Música: The Suburbs, Arcade Fire

por Marcelo Costa

Um jovem alemão para em frente ao Edifício Copan e, impressionado, diz: “A quantidade de pessoas que mora nesse prédio é maior do que a população da minha cidade natal”. Uma cena da vida em São Paulo, mas também de Londres, Nova York, Roma e dezenas de outras capitais ao redor do mundo, grandes cidades que abrigam (como um grande coração de mãe) milhões de pessoas, e também as tornam reféns. Um sentimento de dualidade paira sobre as metrópoles. Muitas vezes, de forma ilusória, elas integram o ser humano no tempo/espaço da história ao mesmo tempo em que criam uma sensação de guerra particular, em que o inimigo – de forma maximizada – pode ser, no final das contas, você mesmo (a), como se ruas, avenidas e grandes construções fossem nada mais do que um espelho para narcisos indecisos.

Subúrbio, em termos geográficos, designa toda a área urbana que está ao redor do centro da cidade (sejam elas metrópoles ou não), como se fossem as beiradas (mornas) de um prato quente de sopa. Foi de um subúrbio que William Butler, cérebro do Arcade Fire, aprendeu a observar o mundo, mais precisamente Houston, sexta maior área metropolitana dos EUA – com uma população de quase 6 milhões de pessoas. O subúrbio de Houston não é diferente de outros (o que explica a opção da banda em cravar o título do álbum no plural: “Os Subúrbios”), e Win Butler apressa-se em explicar (em entrevista ao NME): “o álbum não é uma carta de amor, nem uma acusação, aos subúrbios. É uma carta dos subúrbios”.

——————————

▶ _Detalhes da tarefa_
Transcreva, sem alterações, o trecho da resenha sobre The Suburbs que começa em “Um jovem alemão” e vai até “para narcisos indecisos.”.

▶ _Conjunto de registros_
——————————

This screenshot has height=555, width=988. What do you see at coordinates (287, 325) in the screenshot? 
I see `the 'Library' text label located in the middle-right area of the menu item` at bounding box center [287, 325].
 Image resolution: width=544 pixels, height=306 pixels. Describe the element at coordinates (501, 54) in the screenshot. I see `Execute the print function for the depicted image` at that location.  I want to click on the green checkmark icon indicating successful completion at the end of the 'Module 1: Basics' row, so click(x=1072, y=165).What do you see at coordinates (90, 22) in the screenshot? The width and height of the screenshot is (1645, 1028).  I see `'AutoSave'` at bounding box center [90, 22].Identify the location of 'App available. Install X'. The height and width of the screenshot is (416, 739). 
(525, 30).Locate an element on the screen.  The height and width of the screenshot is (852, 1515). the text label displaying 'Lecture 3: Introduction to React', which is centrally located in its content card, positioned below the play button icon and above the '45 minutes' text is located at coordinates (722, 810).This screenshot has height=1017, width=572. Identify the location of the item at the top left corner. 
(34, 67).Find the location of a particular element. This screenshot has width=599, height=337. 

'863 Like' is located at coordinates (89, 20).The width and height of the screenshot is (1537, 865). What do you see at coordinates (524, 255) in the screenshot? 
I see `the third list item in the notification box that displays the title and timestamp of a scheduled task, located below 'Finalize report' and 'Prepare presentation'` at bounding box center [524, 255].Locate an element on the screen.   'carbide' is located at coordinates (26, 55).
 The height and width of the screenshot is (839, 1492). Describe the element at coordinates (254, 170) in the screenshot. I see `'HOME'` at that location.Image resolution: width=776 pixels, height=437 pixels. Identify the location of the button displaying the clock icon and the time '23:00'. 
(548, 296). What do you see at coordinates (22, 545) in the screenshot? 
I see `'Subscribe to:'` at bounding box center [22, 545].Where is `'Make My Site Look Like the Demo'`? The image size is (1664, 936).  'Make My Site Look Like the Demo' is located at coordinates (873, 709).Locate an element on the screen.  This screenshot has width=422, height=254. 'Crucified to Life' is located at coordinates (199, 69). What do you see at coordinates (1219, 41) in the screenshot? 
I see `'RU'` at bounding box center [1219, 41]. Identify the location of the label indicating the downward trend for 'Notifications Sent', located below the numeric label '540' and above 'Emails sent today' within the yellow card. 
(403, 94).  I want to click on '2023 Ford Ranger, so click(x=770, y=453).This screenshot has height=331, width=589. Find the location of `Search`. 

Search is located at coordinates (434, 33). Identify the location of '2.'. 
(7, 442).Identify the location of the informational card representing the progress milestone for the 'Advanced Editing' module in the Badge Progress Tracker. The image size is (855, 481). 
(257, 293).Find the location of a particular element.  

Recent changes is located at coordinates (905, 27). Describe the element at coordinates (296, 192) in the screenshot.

——————————

▶ _Solução do problema_
Um jovem alemão para em frente ao Edifício Copan e, impressionado, diz: “A quantidade de pessoas que mora nesse prédio é maior do que a população da minha cidade natal”. Uma cena da vida em São Paulo, mas também de Londres, Nova York, Roma e dezenas de outras capitais ao redor do mundo, grandes cidades que abrigam (como um grande coração de mãe) milhões de pessoas, e também as tornam reféns. Um sentimento de dualidade paira sobre as metrópoles. Muitas vezes, de forma ilusória, elas integram o ser humano no tempo/espaço da história ao mesmo tempo em que criam uma sensação de guerra particular, em que o inimigo – de forma maximizada – pode ser, no final das contas, você mesmo (a), como se ruas, avenidas e grandes construções fossem nada mais do que um espelho para narcisos indecisos.